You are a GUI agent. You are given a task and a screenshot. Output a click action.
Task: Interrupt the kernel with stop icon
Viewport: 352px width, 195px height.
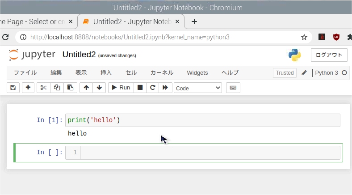tap(140, 88)
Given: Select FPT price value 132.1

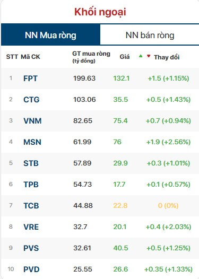Looking at the screenshot, I should tap(121, 79).
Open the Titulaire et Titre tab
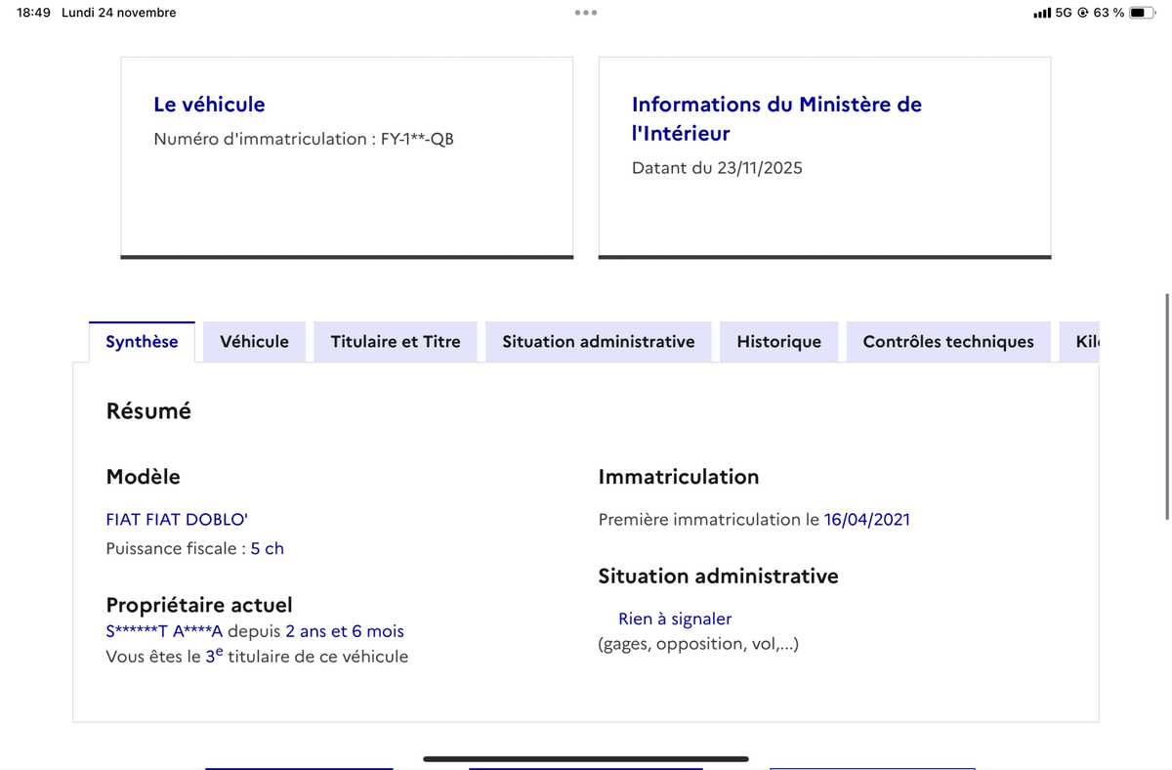The image size is (1172, 770). click(396, 342)
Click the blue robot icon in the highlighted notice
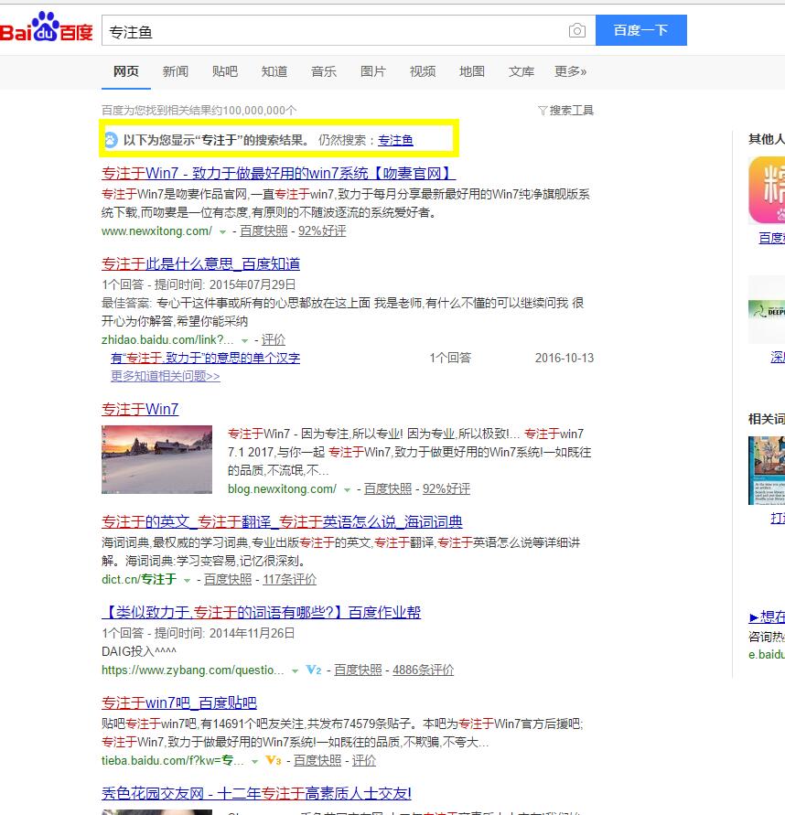 pyautogui.click(x=113, y=139)
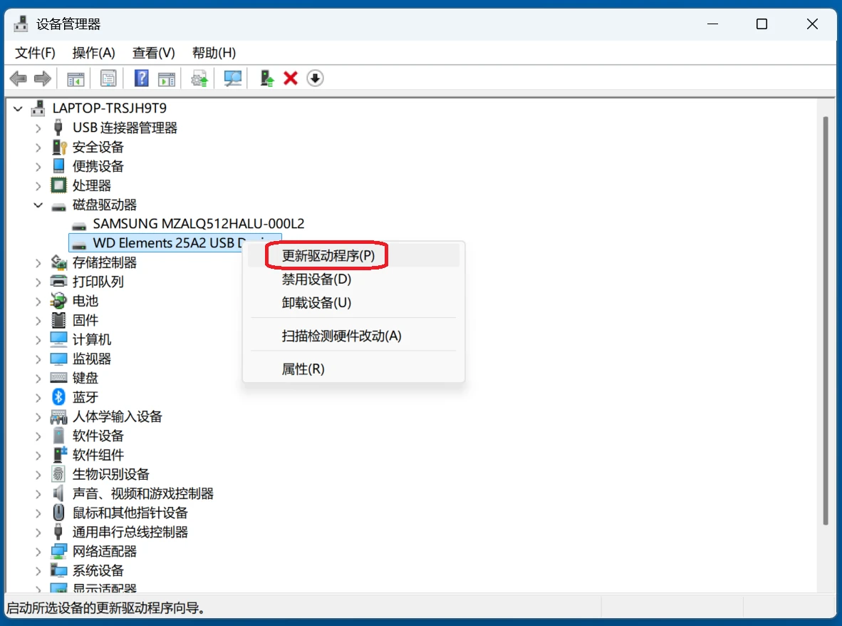The height and width of the screenshot is (626, 842).
Task: Open the 查看(V) menu
Action: pyautogui.click(x=153, y=53)
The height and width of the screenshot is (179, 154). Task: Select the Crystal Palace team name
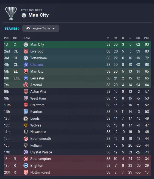tap(41, 152)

(TASK REQUIREMENTS): An exact copy of every entry, without pictures, should be your output.

(COMPLETED EXERCISE):
You are a GUI agent. You are given a task and a screenshot. Output a click action.
Task: Interrupt the kernel with stop icon
Viewport: 352px width, 195px height.
tap(140, 88)
Given: Select FPT price value 132.1

Looking at the screenshot, I should tap(121, 79).
Open the Titulaire et Titre tab
The image size is (1172, 770). click(396, 342)
Click the blue robot icon in the highlighted notice
 pyautogui.click(x=113, y=139)
The height and width of the screenshot is (626, 842).
Task: Open the 查看(V) menu
Action: pyautogui.click(x=153, y=53)
The height and width of the screenshot is (179, 154). Task: Select the Crystal Palace team name
tap(41, 152)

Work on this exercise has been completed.